Tom Waits – What’s He Building?
On What’s He Building?, Waits snarls a fantastic spoken word account of a mysteriously sinister neighbour who’s piqued the irk of the singer. Static squelches its way across the band waves. Heavy tools clank. Bandsaws whine and whir. The menace creeps as Waits lays out his problems with his neighbour. Or should that be neighbor?
What’s he building in there? What the hell is he building in there? He has subscriptions to those magazines He never waves when he goes by And he’s hiding something from the rest of us He’s all to himself, I think I know why He took down the tire-swing from the pepper tree He has no children of his own, you see He has no dog, he has no friends And his lawn is dying And what about those packages he sends? What’s he building in there? With that hook light on the stairs What’s he building in there? I’ll tell you one thing, he’s not building a playhouse for the children What’s he building in there? Now what’s that sound from underneath the door? He’s pounding nails into a hardwood floor And I swear to God I heard someone moaning low And I keep seeing the blue light of a TV show He has a router and a table saw And you won’t believe what Mr. Sticha saw There’s poison underneath the sink, of course There’s also enough formaldehyde to choke a horse What’s he building in there? What the hell is he building in there? I heard he has an ex-wife in some place called Mayor’s Income, Tennessee And he used to have a consulting business in Indonesia But what’s he building in there? He has no friends but he gets a lot of mail I bet he spent a little time in jail I heard he was up on the roof last night, signalling with a flashlight And what’s that tune he’s always whistling? What’s he building in there? What’s he building in there? We have a right to know
It’s the perfect soundtrack to a still-to-be-written Stephen King short story, a modern-day gothic horror tale of untold holy terrors behind suburban curtains. I wonder if Stephen King has heard it?

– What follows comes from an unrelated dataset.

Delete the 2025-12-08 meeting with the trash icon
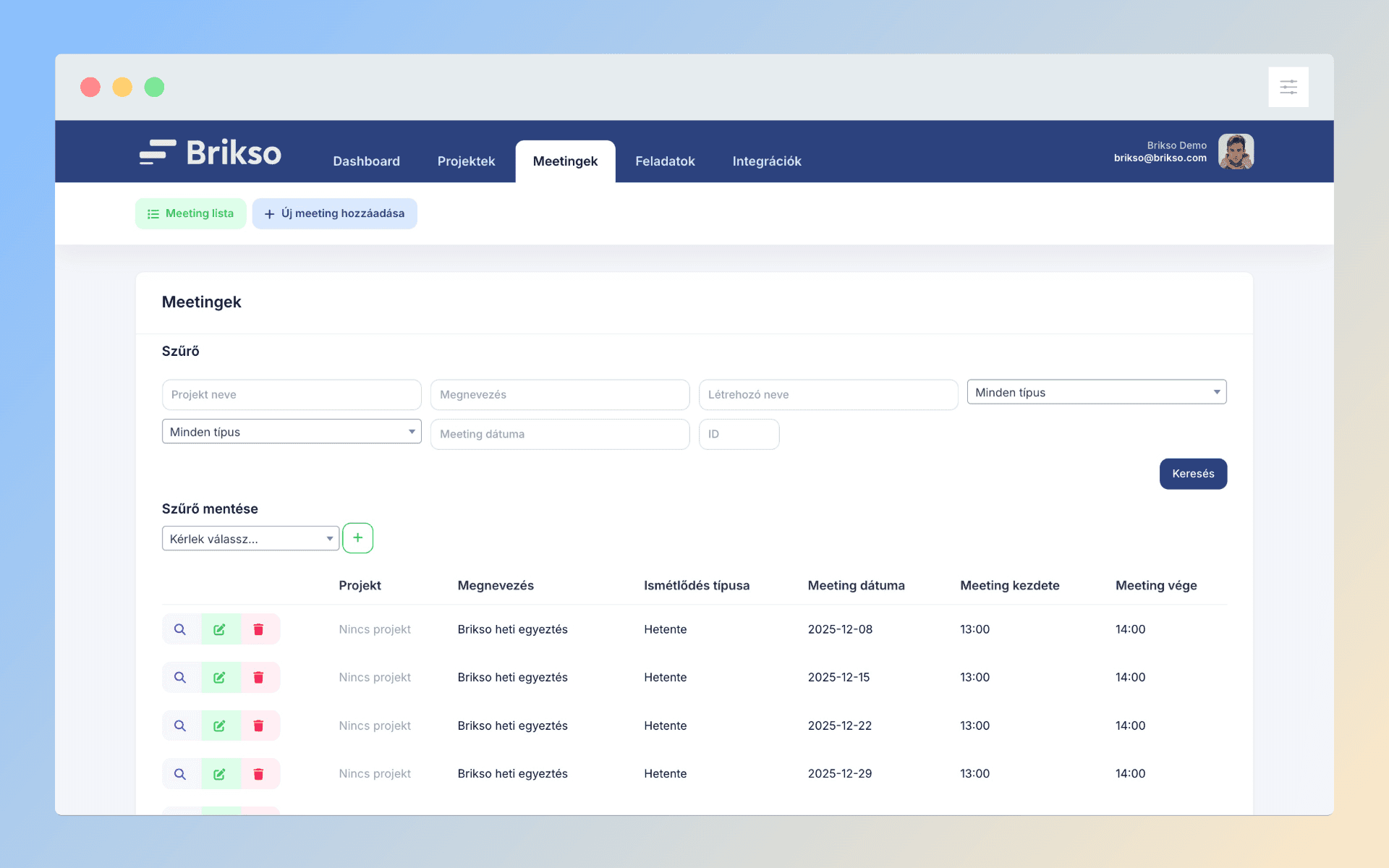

Rubbing uncomfortable shoulders with the creeping menace of What’s He Building? is the plaintive Take It With Me, a song so small and sad you wouldn’t believe it was the same artist who’d done both.
Tom Waits – Take It With Me
It’s a sweeping-up song, end of the night barroom jazz, a long look back on a love lost. We’ve all been there but, as usual, Waits puts it best.
“Oceans as blue as your eyes,” “We lived in Coney Is-land,” “It felt just like the old days….”
The memories linger, like the tendrils of tobacco and whiskey curling around the mouth of the piano player, playing to no-one but you in the corner of the bar.
In a land there’s a town, and in that town there’s a house And in that house there’s a woman And in that woman there’s a heart I love I’m gonna take it with me when I go
This isn’t one of Tom Waits’ best-known songs, but it should be. Listen. Repeat. Share. Thanks.